Vol. 17 No 1 | Autumn 2015
VBAC safety
Peter Kraus

This article is 9 years old and may no longer reflect current clinical practice.

VBAC safety

I retired last December, having been a student and Trainee in the 1960s and early 1970s. After MRCOG training in the UK, I returned to Australia and, over the course of my working life, became increasingly concerned about the lack of understanding of the lower segment not only among students, but also many registrars and even a generation of consultants. Fortunately, there seems to be some improvement of this understanding, but my observation is that this is not well applied in practice and, I believe, contributes to the risk of uterine rupture at vaginal birth after caesarean (VBAC).

During my training we were taught a physiological difference – the lower segment being passive and the upper segment being active – was the key to the safety of the lower segment caesarean section (LSCS) operation compared to the upper segment or classical caesarean. This reasoning explained the potentially catastrophic effects of rupture of the upper segment and the safety of LSCS, which was said to dehisce in a quiet and safe manner, requiring repeat caesarean but not causing other dangers. For some time after, I corrected registrars when they referred to uterine rupture, a more dangerous event than dehiscence, as a risk of VBAC, but have since become aware that the term ‘rupture’ can indeed be justified in this context.

My own experience during my training years and the first part of my specialist career here, when the VBACs I conducted were on patients whose first caesarean had been done by me or an older colleague with similar operative technique, was that on the very few occasions that a scar came apart it had indeed only dehisced, usually partially, and no harm ensued other than the caesarean being repeated. This statement can be dismissed as anecdotal, but surely observations from more than four decades’ busy experience in training and independent practice should count for something.
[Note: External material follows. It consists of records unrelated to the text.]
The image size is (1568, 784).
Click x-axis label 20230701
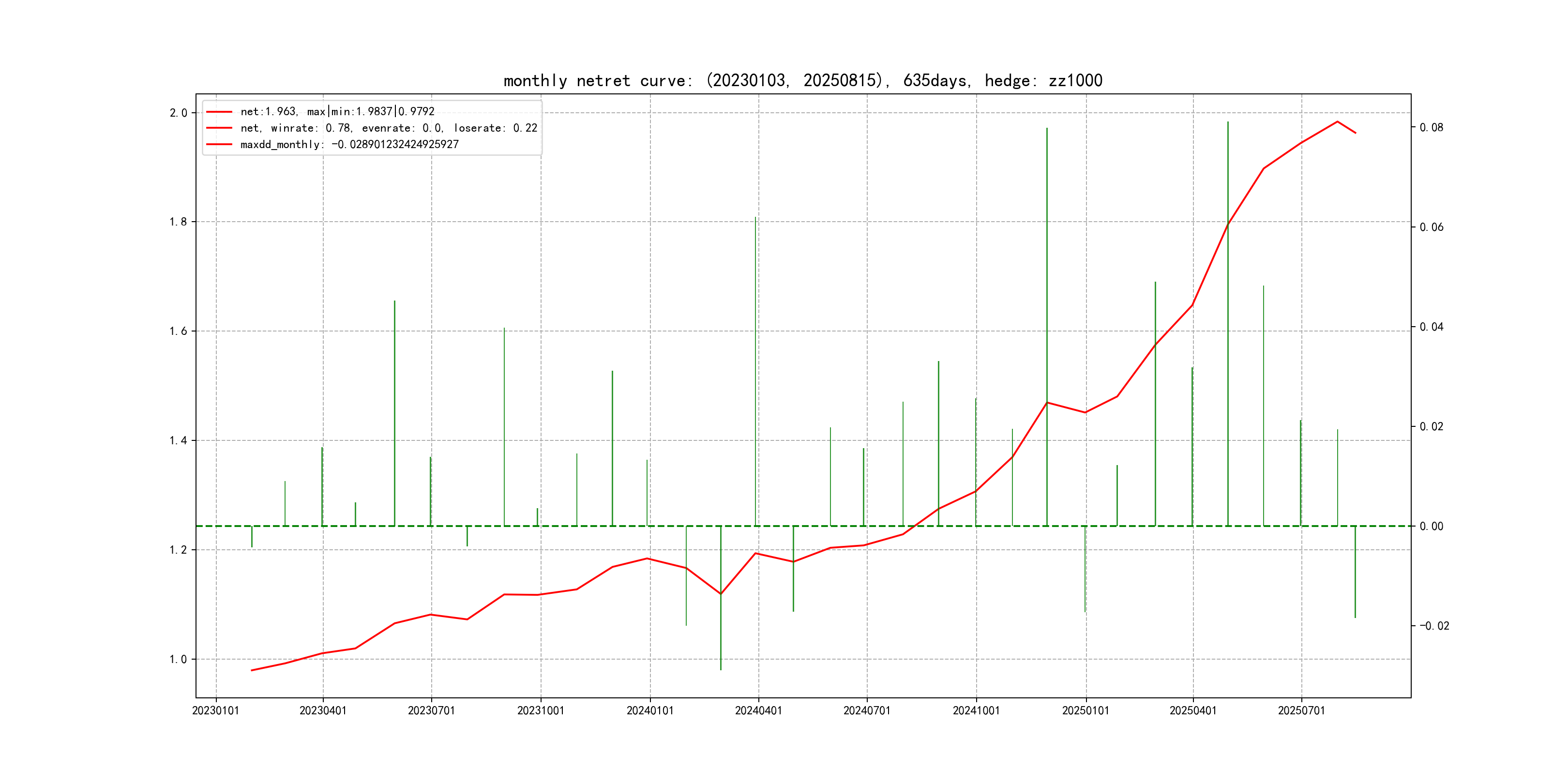(431, 710)
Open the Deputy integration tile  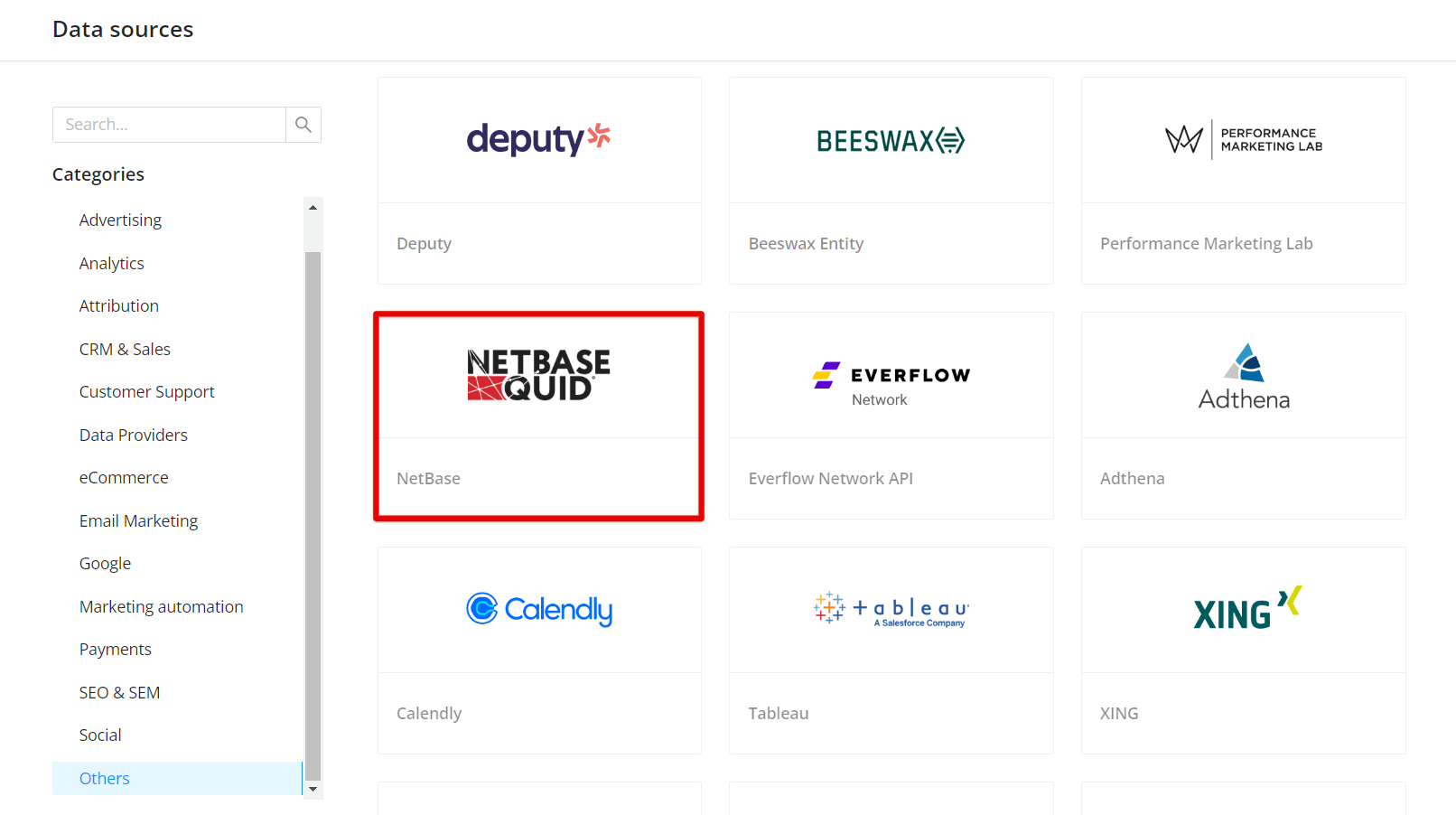pyautogui.click(x=539, y=180)
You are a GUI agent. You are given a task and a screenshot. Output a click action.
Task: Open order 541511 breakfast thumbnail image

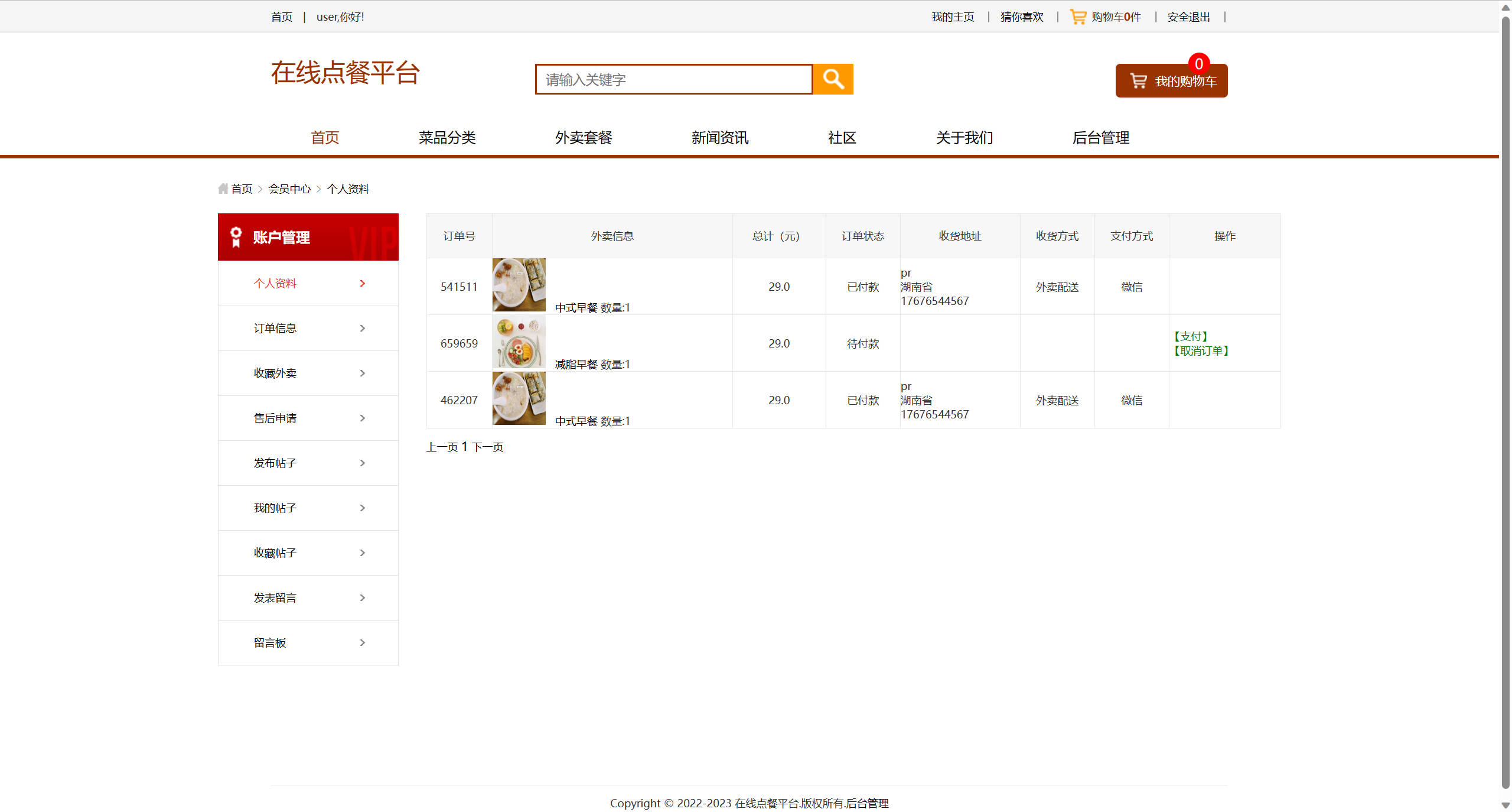click(x=519, y=284)
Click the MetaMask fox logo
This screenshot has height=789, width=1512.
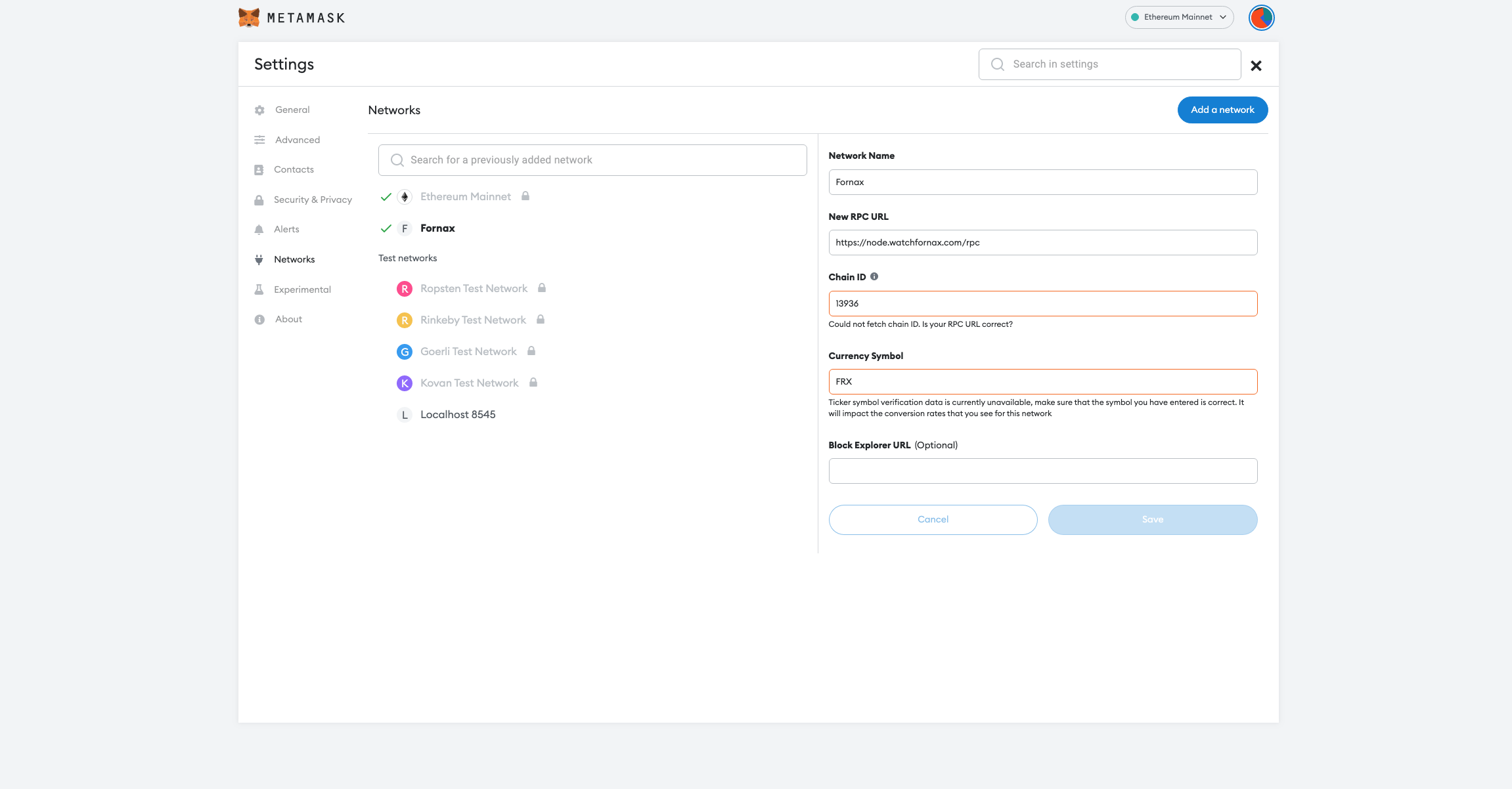coord(249,18)
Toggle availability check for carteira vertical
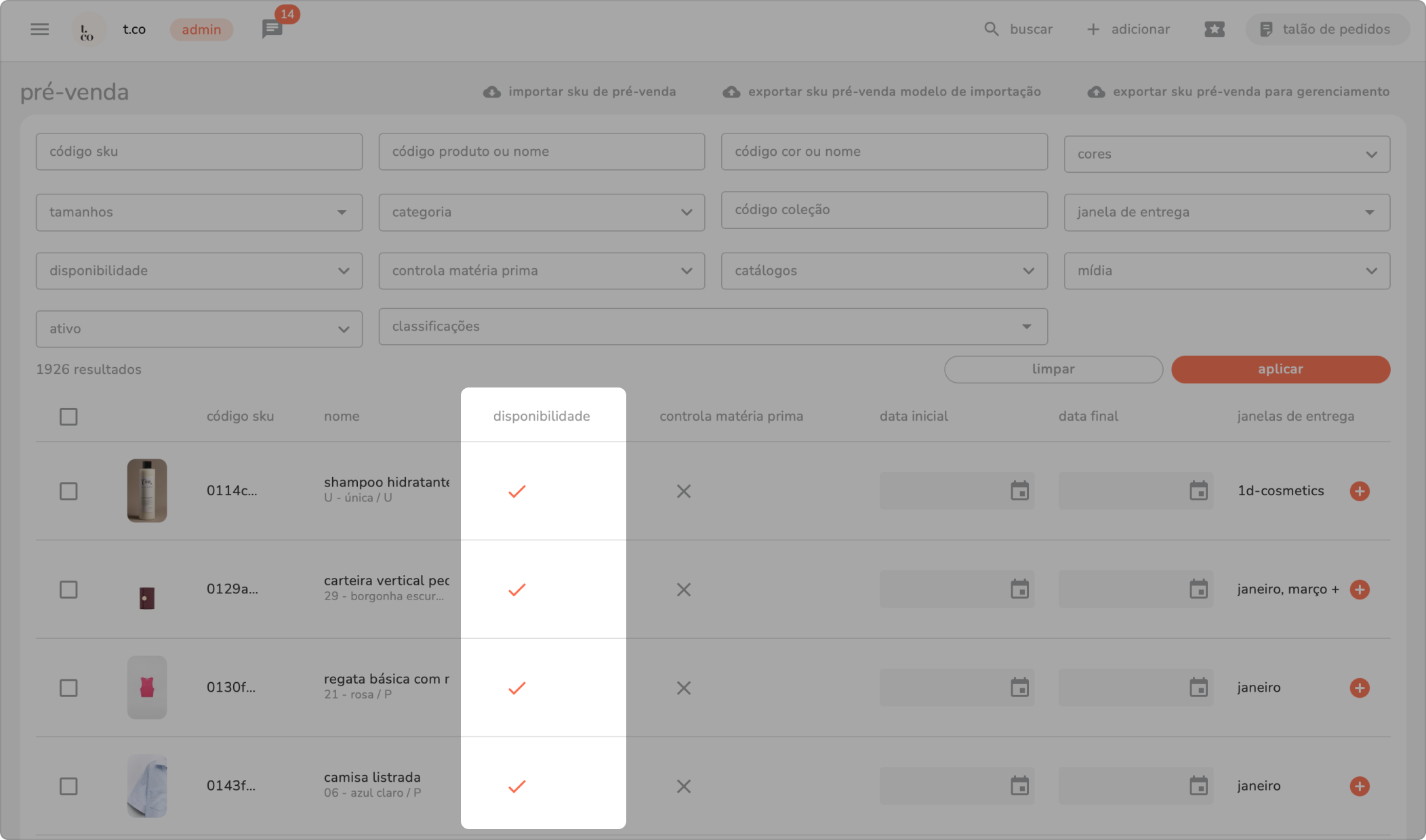The width and height of the screenshot is (1426, 840). click(517, 589)

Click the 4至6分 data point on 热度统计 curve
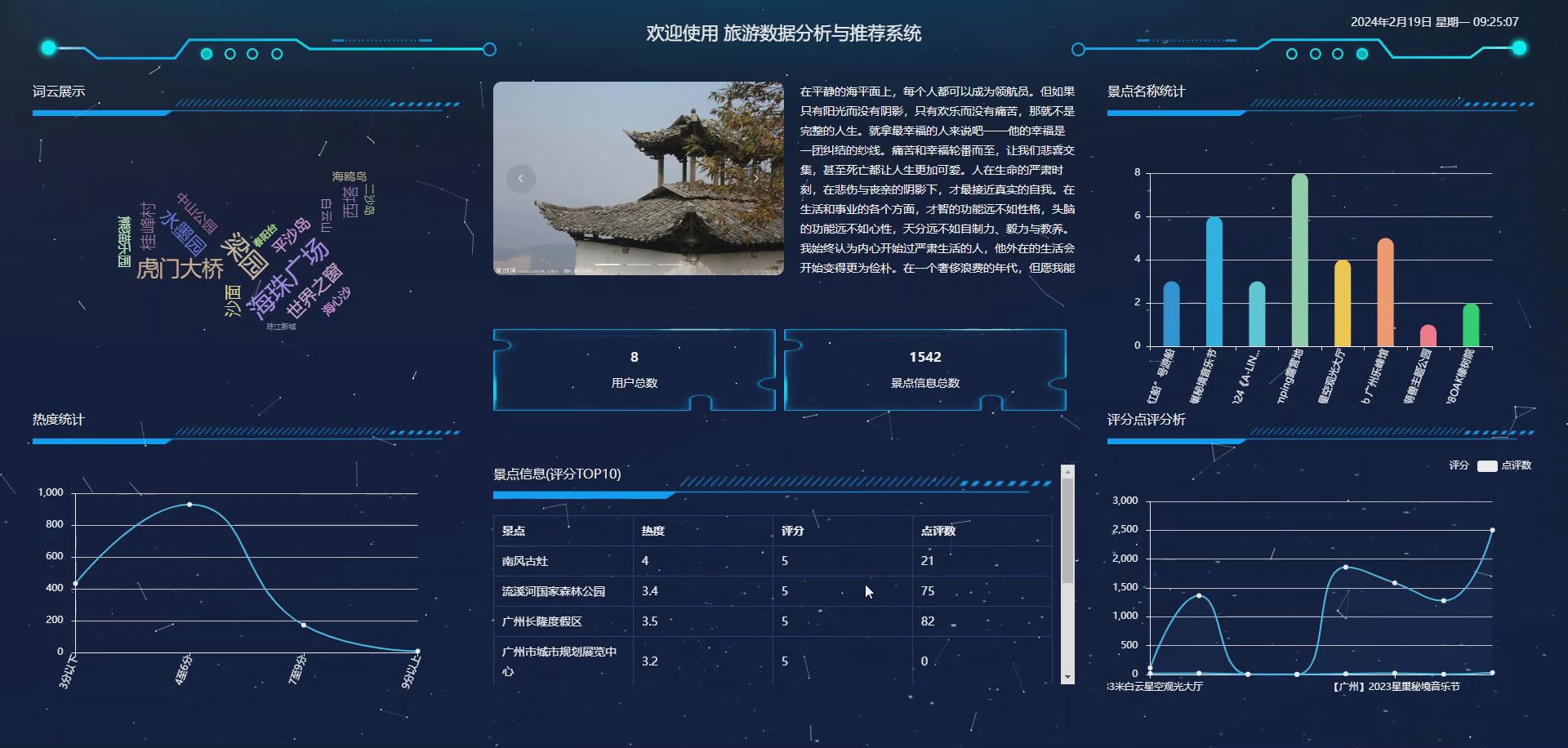[190, 504]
Thoughts I tried to convey to my Trainees included:

  • I would have had my knuckles rapped very smartly if during my training I made the transverse uterine incision as high as is commonly seen today. The lowest part of this incision is usually done a bit on the high side so the lateral parts very definitely extend higher into the uterus than would have been acceptable when I trained. I have tried to find published literature comparing the results of the muscle splitting transverse incision I was taught with the upward curved incision, but was only able to find comparison of blood loss, the smiley incision usually having just a bit less, rather than studies comparing outcome of VBAC in subsequent pregnancies.
  • An appreciation that the lower segment forms in the latter part of pregnancy as the uterus stretches. This has become more significant in recent years as neonatologists are getting ever better results with younger fetuses and an increasing number of caesareans are performed for premature infants. I was pleased that in the latter part of my career many (but by no means all) of my colleagues started to recognise that LSCS done early in pregnancy, last I heard it was before 34 weeks, were not suitable for attempts at VBAC as the lower segment is not properly formed before this time.
  • In many places, in the laudable interest of offering choice, a woman who has had a previous caesarean when presenting for antenatal care will often have VBAC discussed/offered by the midwife who is the person of first contact before any review by an obstetrician. Thus there will often be pressure for or offers of VBAC in a population not screened for suitability or otherwise of this option. I have had a few very angry patients who were not at all happy to be told that they were not suitable candidates for VBAC. We can give in to their unrealistic requests, but we accept the responsibility. Satisfaction, or lack of it, with obstetric outcomes depends on how the outcome compares to the expectation more than the outcome itself.
  • Failure to obtain operative notes of the primary caesarean is alarmingly common. Without the operative notes one cannot even be sure that the initial operation was LSCS, as there are many who still think that the sign of a LSCS is a Pfannenstiel abdominal scar and that a classical caesarean is indicated by a sub-umbilical vertical midline scar. The operative notes will confirm an uneventful operation or otherwise, for example, the occasional inverted-T or J-shaped extension of an incision or other operative difficulties. This means going to the effort of requesting a copy of the actual operation record, not just a discharge summary. In some places, such as parts of China, classical caesareans are still the routine so one can never assume that the primary operation was an uneventful LSCS.

All this can be dismissed as the anecdotal ravings of a sad, old has-been and it could be suggested that the reason we didn’t see ruptures, as opposed to dehiscences, was that the caesarean rate was much lower. Nevertheless, we saw enough to all have seen several dehiscences. It should also be borne in mind that the rupture rate of VBAC after true classical caesarean is only around 20 per cent. I am personally convinced that if the above precautions were to be generally observed true LSCS would regain significant safety. Prospective studies would be very hard to do with our mobile population, are there any studies looking at details of the previous caesarian in cases of uterine rupture at VBAC?